Chapter 6: evidence for the causal mechanism
Here we will compute evidence from simulated income and gpa data, generated by simulating natural variation in income data (as a percentile of min/max income in a given community), and then computing the associated gpa data when the slope of the relation between the two was either zero, one, or something-in-between..
We begin by defining constants and generating the simulated data values describing the possible relation between income and gpa:
clear %#ok<*UNRCH>
reset=1; plotFLAG=0;
COL=[.55*[1 1 1]; .3 .4 .85; .8 .5 .4];
S=12; N=nan;
sig=20*[1 1.5];
Ns=61; slist=linspace(min(sig)/2,max(sig)*2,Ns); Oh=ones(1,Ns); %noise level for each observation type
slistEN2=1./slist.^2;
logpri=-(S*log(slist')*ones(1,Ns))-(S*ones(Ns,1)*log(slist));
cprime=[55 5]; gprime=[0 1.05];
minI=0; maxI=100; %min/max income (percentile)

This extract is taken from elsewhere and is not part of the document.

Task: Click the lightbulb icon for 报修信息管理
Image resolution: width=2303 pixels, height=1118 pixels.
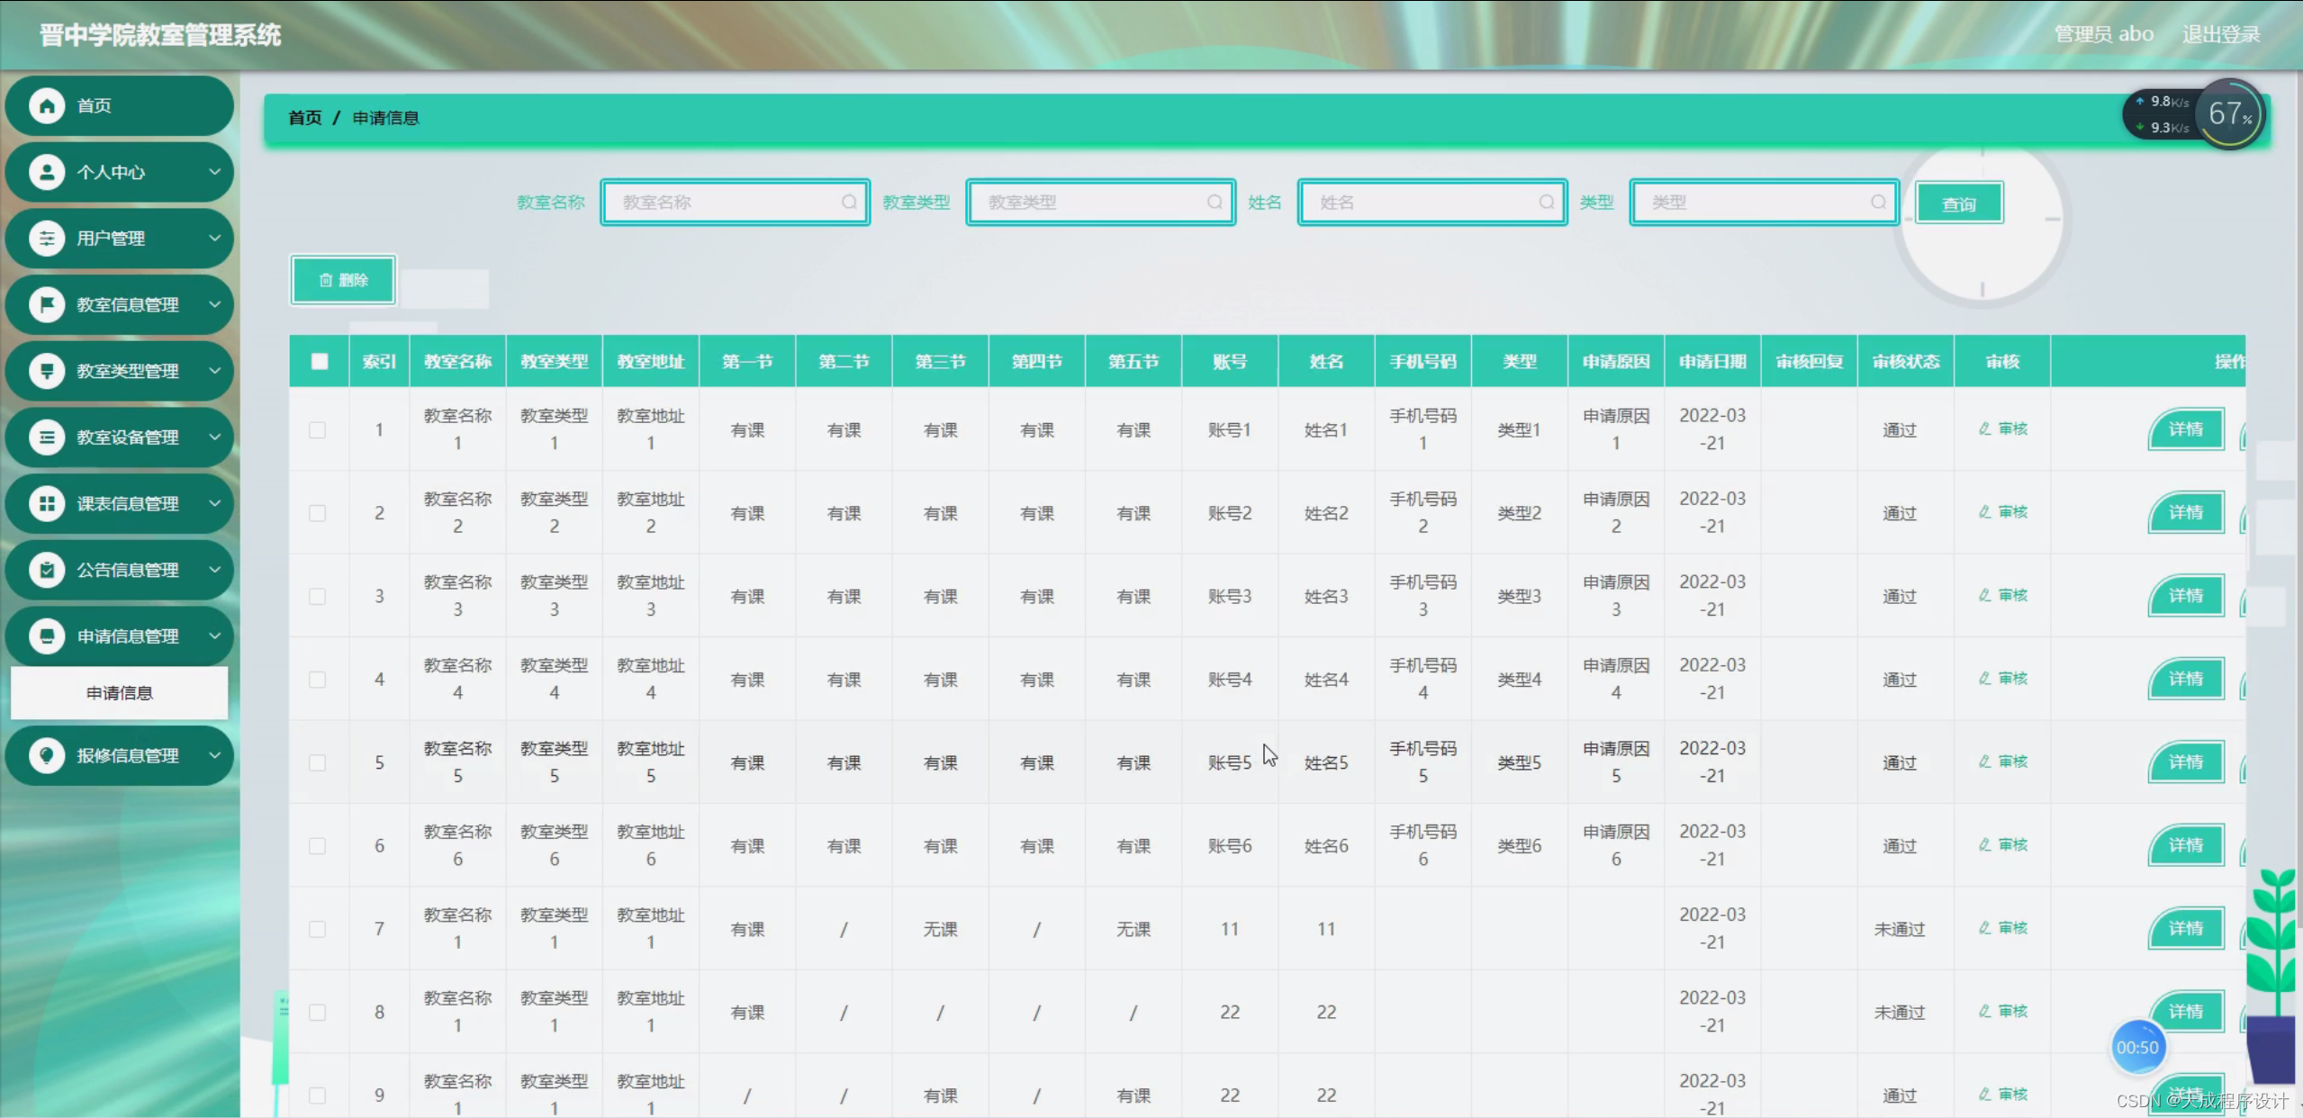Action: [47, 755]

minG=0; maxG=110; %min/max gpa ans percentage (allowed to exceed 100 by 10%
Nb=45; blist=linspace(0,100,Nb)';
Nc=21*[1 1]; clist=linspace(0,110,max(Nc));
Ng=[1 31]; glist=linspace(0,1.15,max(Ng));
B1prime=linspace(10,90,S)'; %keep the VP slopes identical across sims
B2prime=cprime(2)+B1prime*gprime(2)-.1; %mixing endpoints (independent vs. causal)
B2now=B2prime;
Ngam=6; %r0=atan(-gam(2));
gamlist=linspace(0,1,Ngam);
%keep noise samples identical across simulations for clearer comparison
d1=nan(S,1); d2prime=nan(S,1); inds=[1:S];
while ~isempty(inds), nnow=length(inds);
d1(inds)=B1prime(inds)+rand(nnow,1)*sig(1);
d2prime(inds)=B2prime(inds)+rand(nnow,1)*sig(2);
inds=find(or(any([d1<min(blist),d1>max(blist)],2),any([d2prime<min(clist),d2prime>max(clist)],2))); end
err=[d2prime-B2prime];
Next we initialize the main loop that varies the true slope of the relation between the two dimensions:
tmp=zeros(Ns,Ns); bss=zeros(Nb,Ns,Ns);
diffs0=[diff(clist(1:2)) diff(slist(1:2)) diff(slist(1:2))];
diffs1=[diff(glist(1:2)) diffs0];
Elist=nan(Ngam,2);
for igam=1:Ngam, gamnow=gamlist(igam); tic
L0all=zeros(Nc(1),Ns,Ns); L1all=zeros(Ng(2),Nc(2),Ns,Ns);
%%%%%%%%R%%%%%%%%%%%%%%%%%%%%%%%%%%%
%%% DATA SIM with variable slope %%%
if gamnow~=gprime(2),
B2now=B1prime*gamnow; B2now=B2now-mean(B2now)+mean([minG maxG]);
d2=B2now+err; else d2=d2prime; end
if ~or(any(d2<clist(1)),any(d2>clist(end))),
%%%%%%%%%%%%%%%%%%%%%%%%%%%%%%%%%%%%%%%%%%%
%%% outer param likelihood by condition %%%
for ig=1:Ng(2), gnow=glist(ig);
for ic=1:Nc(2), cnow=clist(ic);
gtg0=and(ig==1,ic<=Nc(1));
%%% Likelihoods [independence, causality models]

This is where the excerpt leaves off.